This novel is a delight, a witty and sexy send-up of parenthood among the urban well-to-dos. "Motherland" refers to the familiar terrain "of child rearing and nurturing and nonstop care." It's the backdrop against which Amy Sohn's cast of self-absorbed 30-something parents fantasize about media celebrities and obsess about self-image as they (or their nannies) wheel their strollers through their fashionable Brooklyn neighborhood of Park Slope.

Sohn deeply enjoys her characters and carefully develops them. She focuses on five, who suggest the different flavors of angst. It's tempting to situate Sohn's alter ego in Rebecca, a generally sensible retro clothing store owner with a responsible husband and two children. Yet Sohn plunks all of her characters into painfully comic situations, and Rebecca is no exception. Rebecca's younger son has bright red hair, as did her lover, an Australian movie star, whom she met at her food coop. Her efforts to disguise the boy's parentage from her husband form one of the novel's threads.

Another involves Melora (former film star trying Broadway, one adopted child), whose testy attitude has alienated everyone in the show.
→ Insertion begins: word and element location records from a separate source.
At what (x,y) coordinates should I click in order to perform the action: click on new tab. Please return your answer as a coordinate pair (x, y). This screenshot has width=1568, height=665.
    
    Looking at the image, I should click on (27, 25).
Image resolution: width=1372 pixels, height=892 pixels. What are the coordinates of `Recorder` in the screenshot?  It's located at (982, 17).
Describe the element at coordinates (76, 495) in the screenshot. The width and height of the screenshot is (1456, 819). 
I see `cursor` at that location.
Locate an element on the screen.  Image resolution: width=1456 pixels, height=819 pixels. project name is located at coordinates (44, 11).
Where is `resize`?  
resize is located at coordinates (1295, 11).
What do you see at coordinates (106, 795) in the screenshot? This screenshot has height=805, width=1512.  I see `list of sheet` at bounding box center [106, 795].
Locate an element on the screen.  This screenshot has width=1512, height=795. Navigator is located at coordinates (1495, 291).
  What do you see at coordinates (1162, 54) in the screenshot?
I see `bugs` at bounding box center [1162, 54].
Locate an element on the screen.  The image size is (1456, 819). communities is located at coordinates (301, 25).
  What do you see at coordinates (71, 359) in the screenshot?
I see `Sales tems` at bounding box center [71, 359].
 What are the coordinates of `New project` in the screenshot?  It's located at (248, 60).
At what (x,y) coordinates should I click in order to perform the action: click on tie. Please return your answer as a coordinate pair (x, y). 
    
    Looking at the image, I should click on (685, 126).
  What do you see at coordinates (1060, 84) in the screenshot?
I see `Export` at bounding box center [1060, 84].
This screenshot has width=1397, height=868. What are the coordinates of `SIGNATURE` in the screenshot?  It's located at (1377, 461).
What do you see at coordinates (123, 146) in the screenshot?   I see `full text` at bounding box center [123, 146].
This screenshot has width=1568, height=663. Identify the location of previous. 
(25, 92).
More pathetic are the men that Sohn features: Gottlieb (film school owner, two children), who abandons any sense of real life, and Marco (gay English teacher, two children), who tries to balance his parental chores and his addictions. These Brooklynites, so uncomfortable in their own skins, could easily become players in a tragedy, but Sohn's inventive plotting and sense of fun work to rescue the characters from themselves. If she does not afford them much dignity, she treats them with kindness and grace, offering them better than they have any right to expect.